Chef Bun Lai shares a brief explanation of the plants he is seeking and releases the guests to help him gather ingredients.
The images of guests surrounding the chef to hand over harvested greens reminded me of two scenes. One is the line of Buddhists waiting to offer alms to the monks, an early morning ritual you can still see in parts of Southeast Asia. The other is of young schoolchildren, eager to share their discoveries with the teacher. This second image is an apt comparison.

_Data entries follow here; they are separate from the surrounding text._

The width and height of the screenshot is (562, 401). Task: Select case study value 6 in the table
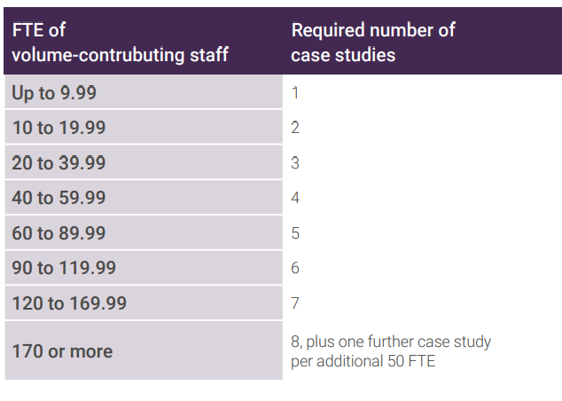(x=295, y=268)
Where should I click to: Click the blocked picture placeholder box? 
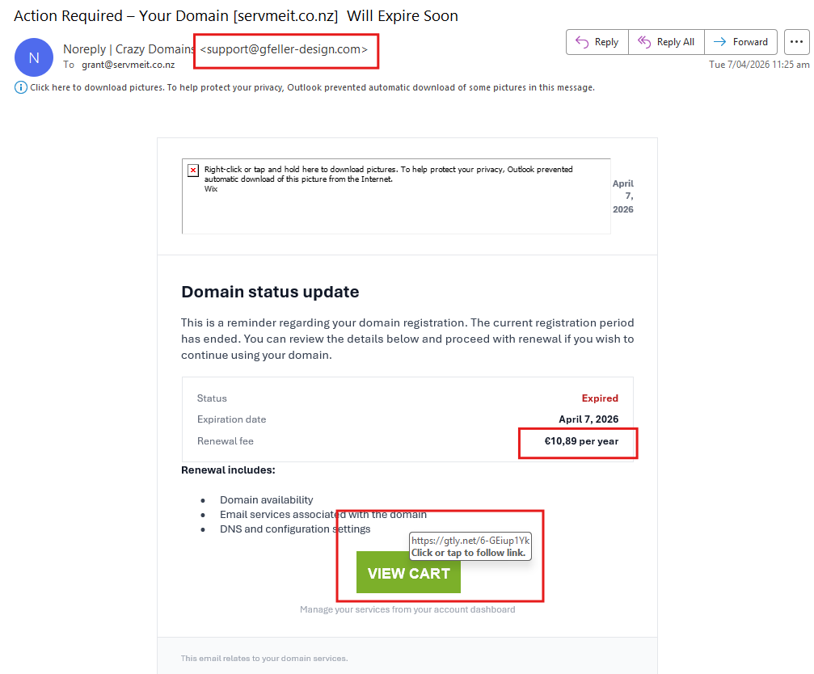[396, 196]
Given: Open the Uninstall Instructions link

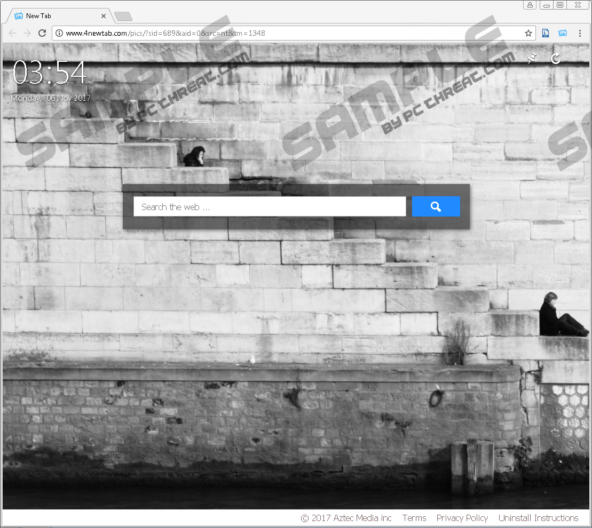Looking at the screenshot, I should click(x=538, y=518).
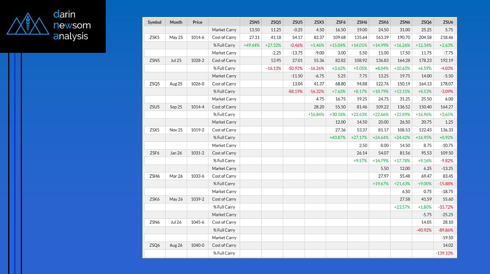Click the mountain and wheat logo icon

point(28,25)
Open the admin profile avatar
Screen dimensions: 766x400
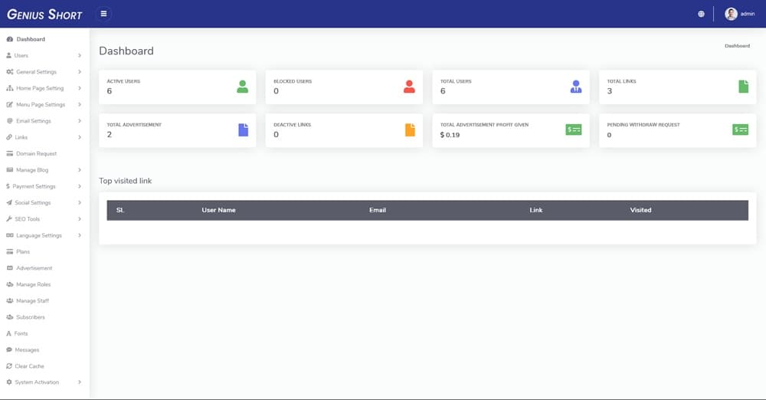pyautogui.click(x=731, y=14)
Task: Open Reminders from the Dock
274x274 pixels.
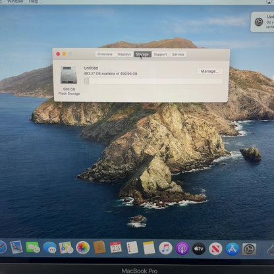Action: pos(132,248)
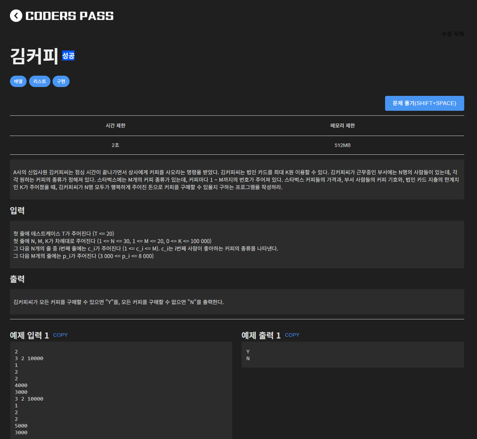
Task: Select the example output code box
Action: (353, 354)
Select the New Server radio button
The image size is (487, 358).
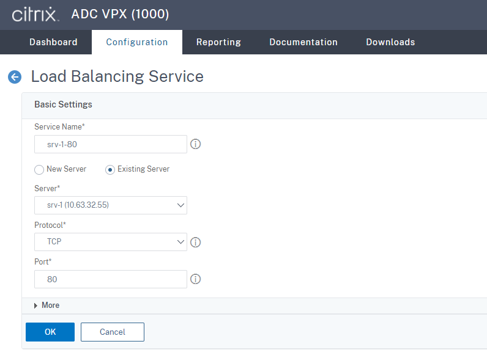point(39,169)
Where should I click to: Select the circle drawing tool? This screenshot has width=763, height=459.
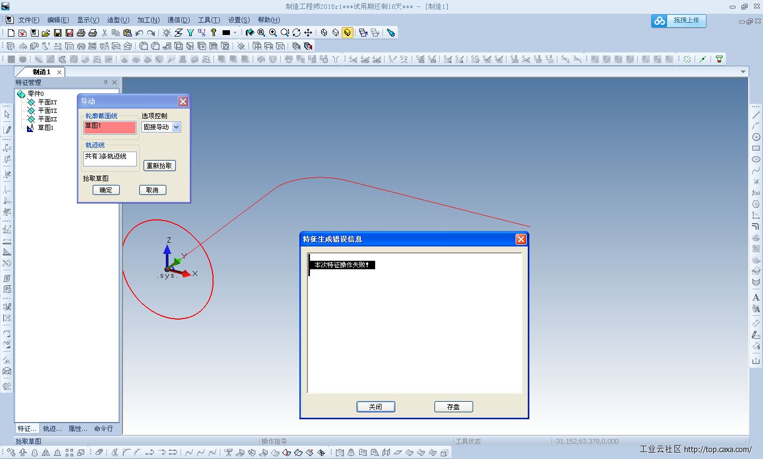click(x=756, y=137)
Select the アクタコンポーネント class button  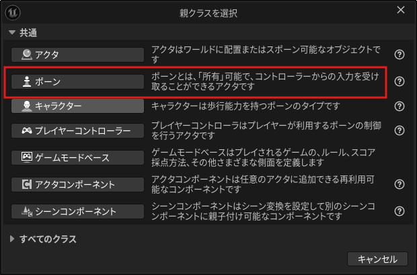coord(78,184)
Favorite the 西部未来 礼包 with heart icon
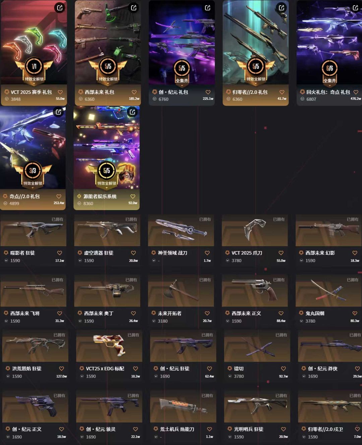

Bun Lai is as much an educator, as he is a chef – constantly reminding diners there are conscious and responsible decisions to be made with every bite of food you eat.
When the foraging is complete, we sit down to dinner at a long communal table in the Chef’s backyard. If you’re into food, you’ll know Bun Lai’s a big deal in Connecticut. This James Beard nominated chef and presides over Miya’s Sushi in New Haven. Miya’s seems to be a polarizing place, either you love the wildly inventive and environmentally-focused efforts of this sushi restaurant – or you can’t seem to grasp what all the fuss is about.
Occasionally my love of tradition can get in the way of accepting the new and unfamiliar. I used to struggle with Miya’s long, tome-like menu (so I exaggerate, but if you’ve seen it, you know what I mean) and its atypical ingredients, but this farm dinner really deepened my understanding of the unique sushi I’ve eaten in past visits – from the traditions that inspire it, to the local, sustainable, and affordable sourcing that drives its ingredients and flavors. I may never quite get used to the rice, which is a mix of more healthful brown rice and other grains, but I cannot help but truly admire the positive impact this restaurant and its food values have had on both other chefs and the food community at large. This is precisely the reason why Bun Lai’s efforts are so important. If you’d like to read more about this innovative chef, I recommend The Invasivore’s Dilemma (with killer photos) in Outdoor Magazine: or go straight to the source and check out his blog: Call Me Bun.
If you’re a Miya’s fan, keep an eye out for special events like this one. It was a unique and memorable experience, even after attending several other Connecticut farm dinners.
If you’ve never been, but live in or near New Haven, this is a important restaurant to try.
My advice is to read the sample menu beforehand and keep an open mind when you sit down for your culinary adventure!